Revise the lines starting at the one containing "Where should I" and ending at the one containing "point(600,409)" by replacing "Background Color" with "Fill Color" and changing nothing else. Omit the pictures from your answer.

◇ ◇ ◇ ◇ ◇

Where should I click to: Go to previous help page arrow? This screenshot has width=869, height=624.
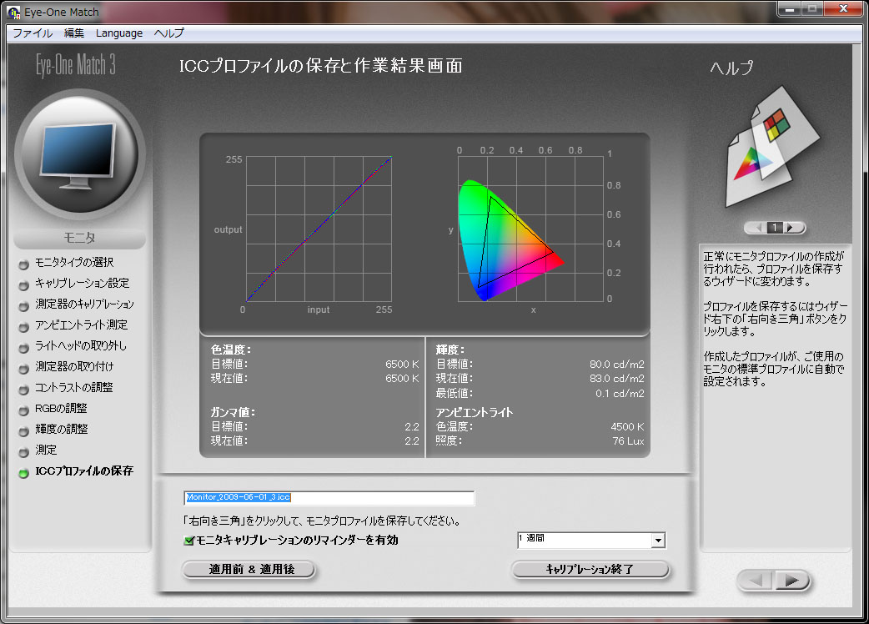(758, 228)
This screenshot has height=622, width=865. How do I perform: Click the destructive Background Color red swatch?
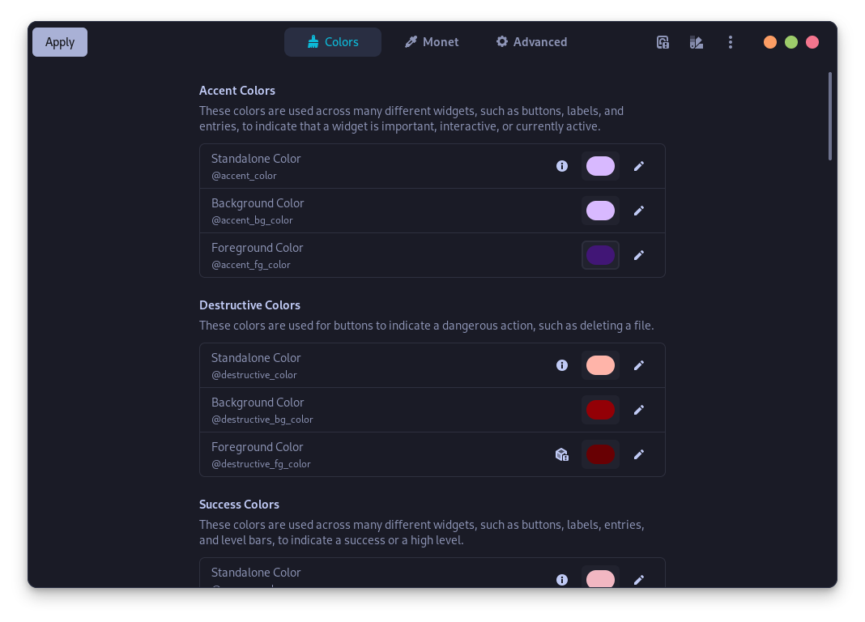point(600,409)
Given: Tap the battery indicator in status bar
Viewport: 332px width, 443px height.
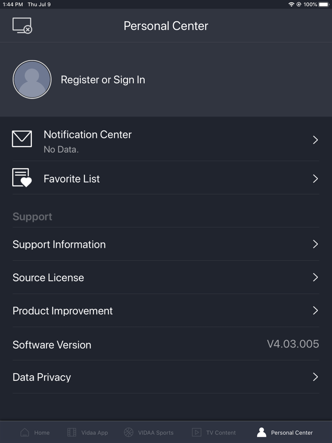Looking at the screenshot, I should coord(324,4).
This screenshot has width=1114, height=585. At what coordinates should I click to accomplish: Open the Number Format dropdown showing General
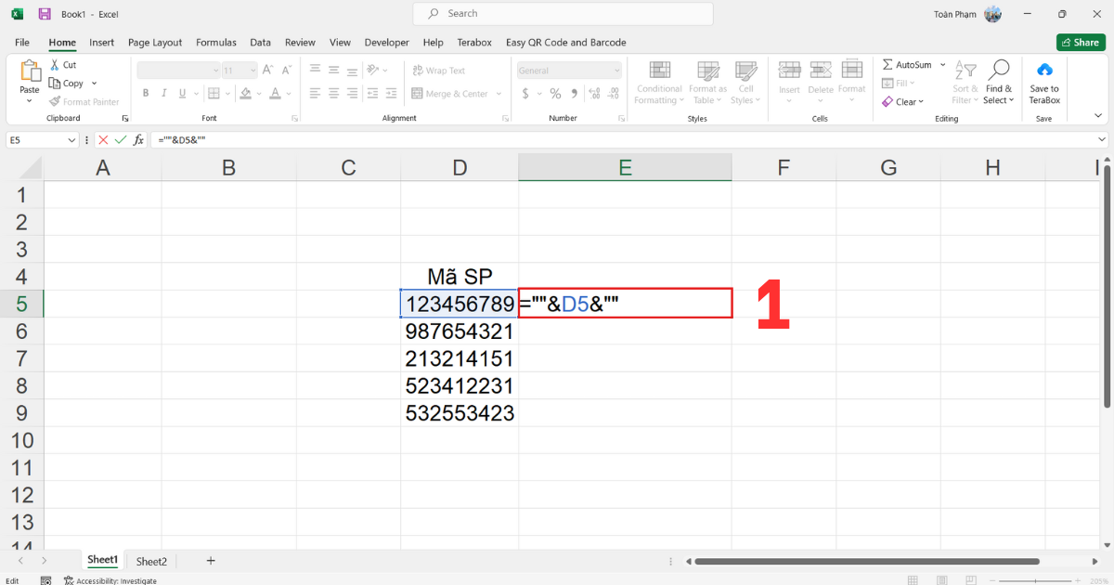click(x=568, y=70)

◇ ◇ ◇ ◇ ◇

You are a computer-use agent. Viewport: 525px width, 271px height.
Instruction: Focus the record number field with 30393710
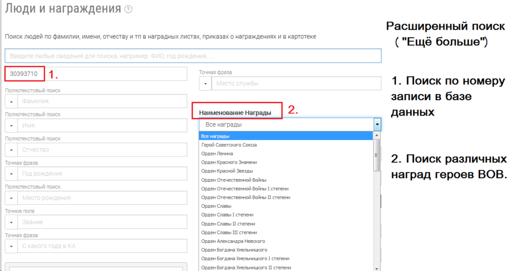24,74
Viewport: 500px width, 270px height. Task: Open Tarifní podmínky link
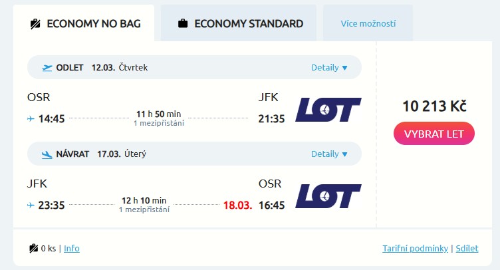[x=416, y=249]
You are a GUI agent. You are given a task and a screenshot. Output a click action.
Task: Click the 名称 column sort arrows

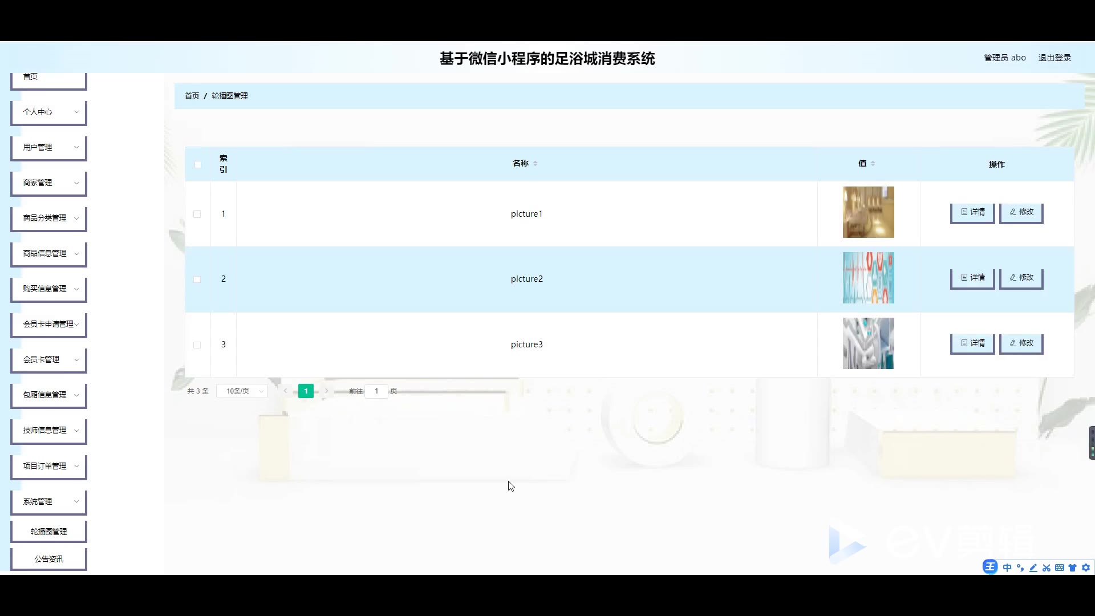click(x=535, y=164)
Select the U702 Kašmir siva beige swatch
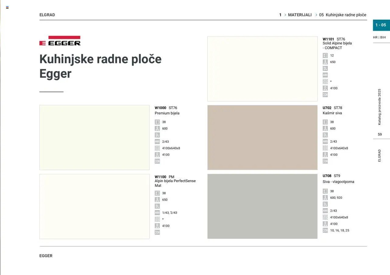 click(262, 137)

◇ ◇ ◇ ◇ ◇

• SOLUTION:
Where should I click to: Go to previous help page arrow? This screenshot has width=869, height=624.
(758, 228)
This screenshot has height=622, width=865. How do I perform: Click the destructive Fill Color red swatch?
point(600,409)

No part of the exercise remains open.